J. S. Bach (1685-1750): Greatest Hits, Vol. I [link atualizado 2017]

Continuando com as transcrições e arranjos de obras de Bach, apresento-lhes este é cd, que aparentemente, não se dá muita coisa por ele, porém olhando-o com mais calma, podemos verificar que, apesar de um repertório óbvio, o álbum só traz duas obras tocadas da forma tradicional/original.

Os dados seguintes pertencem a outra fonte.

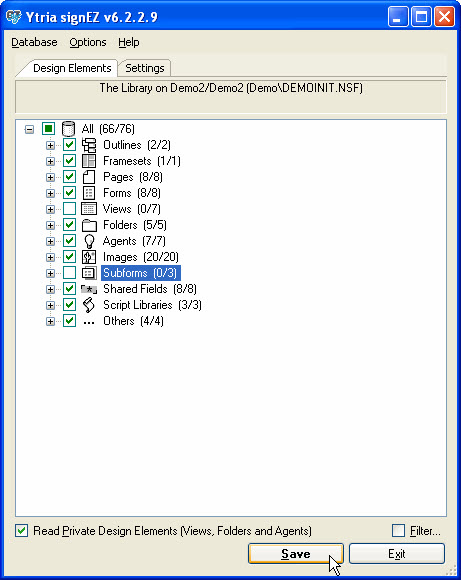This screenshot has height=580, width=461.
Task: Switch to the Settings tab
Action: coord(145,68)
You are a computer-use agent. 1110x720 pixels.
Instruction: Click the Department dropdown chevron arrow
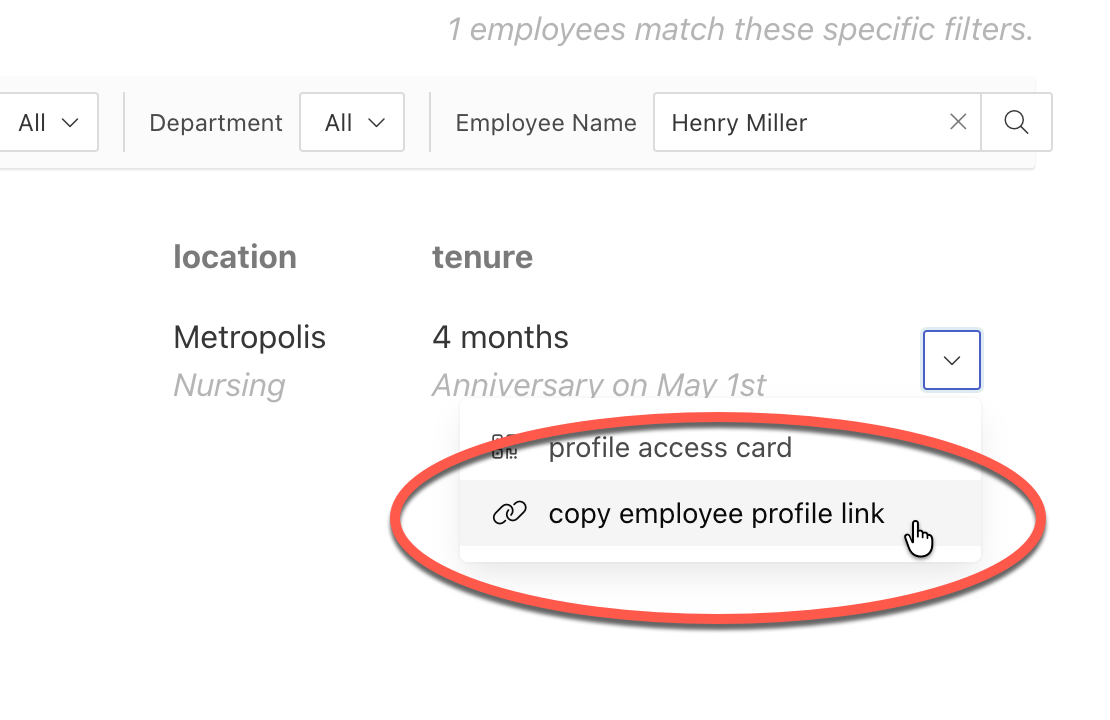click(377, 123)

As outras são arranjos/transcrições que ficaram muito interessantes, como as transcrições para orquestra, da Tocata e Fuga em Ré Menor feita por Eugene Ormandy e das mais populares peças do Pequeno Livro dedicado a Anna Magdalena, orquestradas por Thomas Frost. O cd traz ainda o inusitado Movimento Final do Concerto Brandenburguês, tocado em um Sintetizador Moog por Wendy Carlos.
Singelo, mas vale a pena baixar e deliciar-se com estas pequenas jóias!                                    .oOo.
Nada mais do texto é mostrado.